= Ogmore centre =

Ogmore Centre at Ogmore-by-Sea, Wales, often referred to as the Ogmore School Camp, was situated on an 18.7 acre site on the Glamorgan Heritage Coast. It was built for the benefit of children from all over South Wales shortly before World War II as a residential education, sport, arts and outdoor activities centre for young people 8–24 years of age. The camp was closed in 2007 and demolished to make way for housing in 2014.

==History==
Ogmore Centre came under the ownership of Bridgend City Council at the time of local authority reorganisation. It had previously been operated under the old Mid Glamorgan Education Authority. Although still under the ownership of Bridgend County Borough Council it was located in The Vale of Glamorgan with regard to planning etc. After it was closed by Bridgend County Borough Council in the mid-1990s public pressure led to it being reopened in 1998 as a Trust under the leadership of Roger Lewis, now Chief Executive of the Welsh Rugby Union.

In the subsequent years up to 2006 some 10000 children a year attended residential courses in subjects including literacy, languages, mathematics, music, performing arts, sports and environmental studies. It provided a sense of adventure by being the first time away from home for many, in a safe secure facility.

The camp had a sprung floor gymnasium with indoor facilities for basketball, football, badminton, indoor cricket nets etc. It had outdoor playing fields for both rugby and soccer, and an outdoor climbing frame. In addition it had a computer lab and a hall for performing arts, together with classrooms and rehearsal facilities. All of this, together with the beaches and heritage coast.

In 2004 planning approval was given to build a new ECO Centre on site, which would have been a living, learning environment for sustainability studies and would have made the site a Centre of Environmental Excellence.

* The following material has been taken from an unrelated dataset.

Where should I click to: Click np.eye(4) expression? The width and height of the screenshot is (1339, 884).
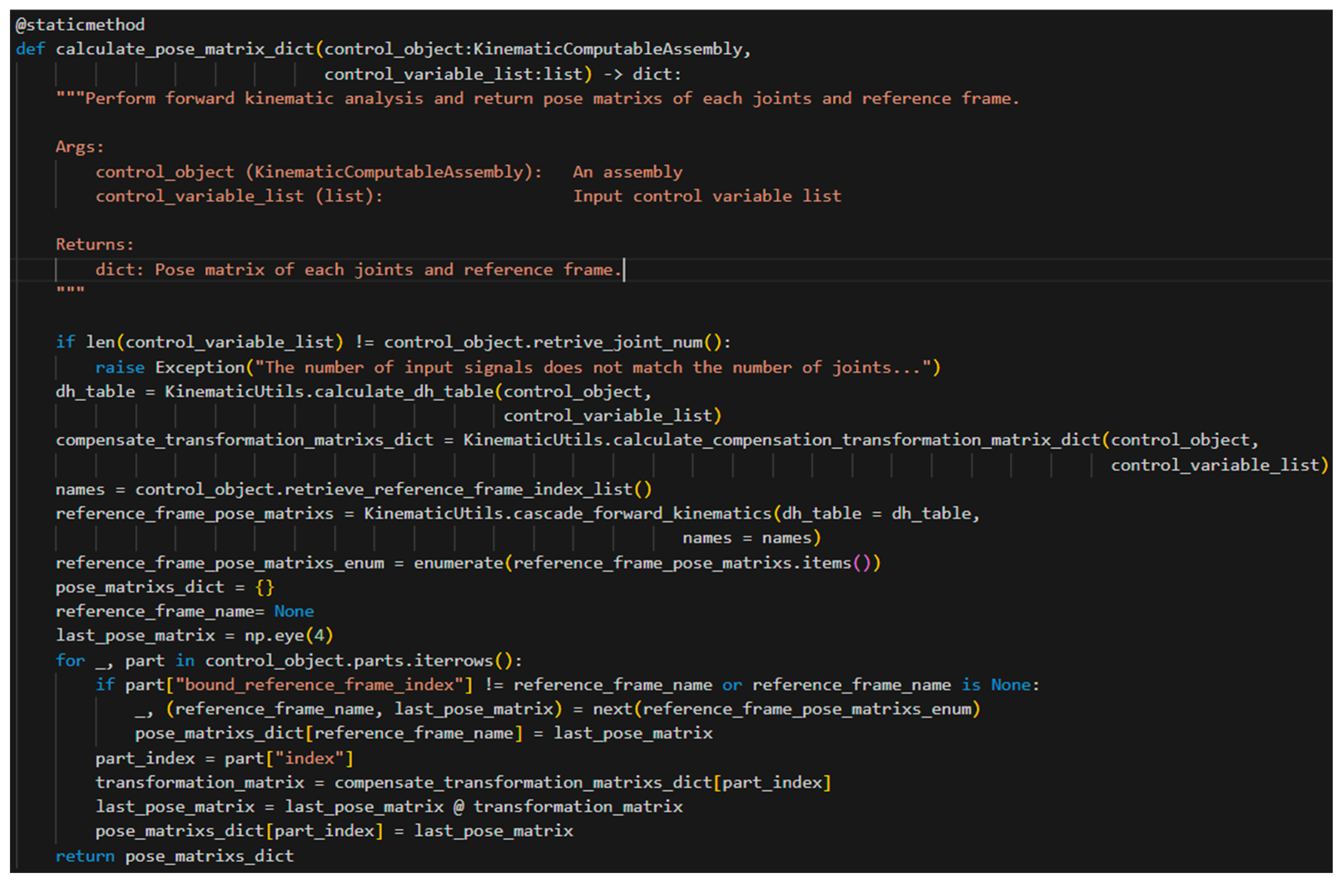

The Trust kept the cost of attendance low to enable children from poorer areas to afford to attend. As running costs escalated this began to tip the economic balance of running the centre against it being able to continue. In order to move forward, the Trust sought the help of Kingswood Education and Adventure Centres, an organisation who operate a number of similar facilities in the UK. They had the resources to improve the marketing and provide funding for upgrading the facilities.

==Today==
In 2007 Kingswood offered to pay an economic rent and provide the funding to upgrade the facility or purchase the centre outright so it could continue as a residential education facility with preferential rates for local children, but BCBC declined to explore either of these possibilities further and declared the Trust to be in breach of their lease agreement. Bridgend refused any variation of the lease agreement thereby forcing Kingswood to vacate the centre and further declines of local or central funding put a huge strain on the trust that had originally saved the centre. The doors were closed its doors in December 2007 with the loss of local jobs.

The Glamorgan Gazette reported that Bridgend had secretly identified the site as potentially generating £7m revenues during a difficult budgetary period. A planning application by BCBC to demolish the centre and build some 84 houses was submitted in 2009. Wig Fach Property Company are competing for planning permission to also develop the site together with the adjacent caravan park to build some 130 houses. Wig Fach have said they would keep the education facility and are prepared to look again at the Kingswood proposal. However their plan provides for the demolition and change of use of more than 50% of the residential capacity so vital to the ongoing viability of the site for residential education.

In August 2009 Kingswood Centres restated their commitment to re-open the centre with a £2-£3 million investment at a local resident community meeting. Attempts were still under way from local groups, the trustees of Ogmore Centre and Kingswood, to allow the centre to reopen in 2010.

This never occurred and the centre was subsequently sold for the construction of new housing. The development was begun toward the end of 2014 and completed in 2018 with the construction of over 70 new homes. The builders were David Wilson Ltd who are part of the Barrett Group.

Many people who attended the Ogmore Centre have gone in to be famous in their own right including sports men and women and musicians.